L’eredità genetica, che può predisporre a certe tendenze, come ad esempio all’abuso di sostanze, non è un destino. È chiaro che se si cresce con dei genitori tossicodipendenti si hanno maggiori probabilità di emulare certi comportamenti, perché le sostanze girano per casa. Però non sono soltanto queste le persone a rischio: crescere esseri umani che non vengono mai abituati alla mancanza e alla delusione significa predisporli a diventare adolescenti dipendenti. Un teenager senza un minimo di autonomia rischia di cadere nella trappola delle droghe alla prima grossa delusione, come una bocciatura oppure l’esclusione dal gruppo dei pari. Nel libro cito l’arte giapponese del kintsugi, che consiste nel riparare con l’oro un oggetto di ceramica rotto, perché c’è la convinzione che possa diventare più bello di quanto non lo fosse in origine. Le vite, invece, non si possono rimettere insieme con una polverina che sballa. I miei pazienti adolescenti dicono che per loro l’eroina è come un grembo caldo. Una credenza che ha origine nel «plusmaterno», un termine che non prende di mira le madri, ma chiunque eroghi quel comportamento fin dall’infanzia. Il plusmaterno implica volere essere adorati e ammirati dal proprio figlio. È diverso dall’ipercura: si chiede all’altro un bene esagerato, si vuole che la propria parola sia legge contro quella degli altri.

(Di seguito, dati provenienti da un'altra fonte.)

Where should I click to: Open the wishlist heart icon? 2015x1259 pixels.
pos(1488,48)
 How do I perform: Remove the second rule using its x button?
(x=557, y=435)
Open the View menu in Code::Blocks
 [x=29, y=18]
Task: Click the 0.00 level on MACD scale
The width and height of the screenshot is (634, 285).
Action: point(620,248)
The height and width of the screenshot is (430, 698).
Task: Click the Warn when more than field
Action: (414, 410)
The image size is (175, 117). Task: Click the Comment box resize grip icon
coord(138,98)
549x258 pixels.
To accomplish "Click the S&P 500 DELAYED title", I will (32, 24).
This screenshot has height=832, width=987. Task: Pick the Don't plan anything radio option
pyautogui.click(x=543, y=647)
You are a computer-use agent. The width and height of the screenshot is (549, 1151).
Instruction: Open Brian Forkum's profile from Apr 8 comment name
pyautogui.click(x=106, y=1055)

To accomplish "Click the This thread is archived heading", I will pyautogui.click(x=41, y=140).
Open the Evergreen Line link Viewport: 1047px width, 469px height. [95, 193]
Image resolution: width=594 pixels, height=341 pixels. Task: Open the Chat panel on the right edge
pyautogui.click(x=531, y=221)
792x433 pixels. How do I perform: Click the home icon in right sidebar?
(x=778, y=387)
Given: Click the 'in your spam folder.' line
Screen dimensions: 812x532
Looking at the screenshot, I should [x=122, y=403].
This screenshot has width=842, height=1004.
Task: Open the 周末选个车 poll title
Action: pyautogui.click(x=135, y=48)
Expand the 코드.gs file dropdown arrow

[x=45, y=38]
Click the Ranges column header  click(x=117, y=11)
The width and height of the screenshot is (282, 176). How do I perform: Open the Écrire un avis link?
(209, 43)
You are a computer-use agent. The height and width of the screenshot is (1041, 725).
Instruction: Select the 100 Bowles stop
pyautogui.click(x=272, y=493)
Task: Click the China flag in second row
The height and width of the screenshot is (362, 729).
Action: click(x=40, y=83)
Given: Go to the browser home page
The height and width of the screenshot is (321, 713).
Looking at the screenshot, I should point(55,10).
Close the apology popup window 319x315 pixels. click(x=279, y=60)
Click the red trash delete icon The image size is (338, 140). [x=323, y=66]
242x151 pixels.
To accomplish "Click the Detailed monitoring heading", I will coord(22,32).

Che tipo di dipendenze hanno i giovani di oggi?
C’è un abuso di Fentanyl, un oppiaceo sintetico con una potenza molto superiore a quella della morfina, che però da noi non viene assunto come negli Stati Uniti. In Europa il Fentanyl viene usato per tagliare le altre sostanze. In generale, dilagano le droghe sintetiche e perfino la marijuana non è quella di una volta, perché è molto più potente e dà effetti diversi. Inoltre ci sono la dipendenza dall’alcol, dal cibo e da internet. Il problema di internet è che impegna i nostri ragazzi per ore, trattenendoli in casa. Il fatto che restino sotto i nostri occhi ci rassicura, ma sbagliamo, perché mentre noi pensiamo che stiano navigando in modo innocente, loro, invece, magari si stanno vendendo foto e video dei piedi su Onlyfans, come mi hanno raccontato alcune giovani pazienti. I ragazzi dovrebbero uscire, stare con gli amici, avere figure adulte di riferimento diverse da quelle della madre e del padre.

Come si esce dalla dipendenza?
Credo che sia importante cercare di prevenire le dipendenze cambiando il modo in cui educhiamo i nostri figli, lasciando che sbaglino, che cadano, che prendano strade che magari non ci piacciono, ma che sono giuste per loro. I genitori devono aiutare a indicare la via di uscita, ma non sostituirsi ai figli. E se si instaura una dipendenza, da sostanze o da altro, va subito combattuta chiedendo aiuto allo psicanalista e ai servizi pubblici. In certi casi è opportuno considerare anche le comunità di recupero. Non bisogna vergognarsi, ma reagire nel modo corretto. Da parte mia, oltre all’impegno come psicoanalista e autrice di libri su queste tematiche, da questo mese di novembre avvierò con la Fondazione Hapax un corso online gratuito per i genitori: sette lezioni, una al mese. Alla fine ci si potrà rivolgere a uno sportello. L’iniziativa è in lingua italiana ed è aperta a chiunque voglia partecipare.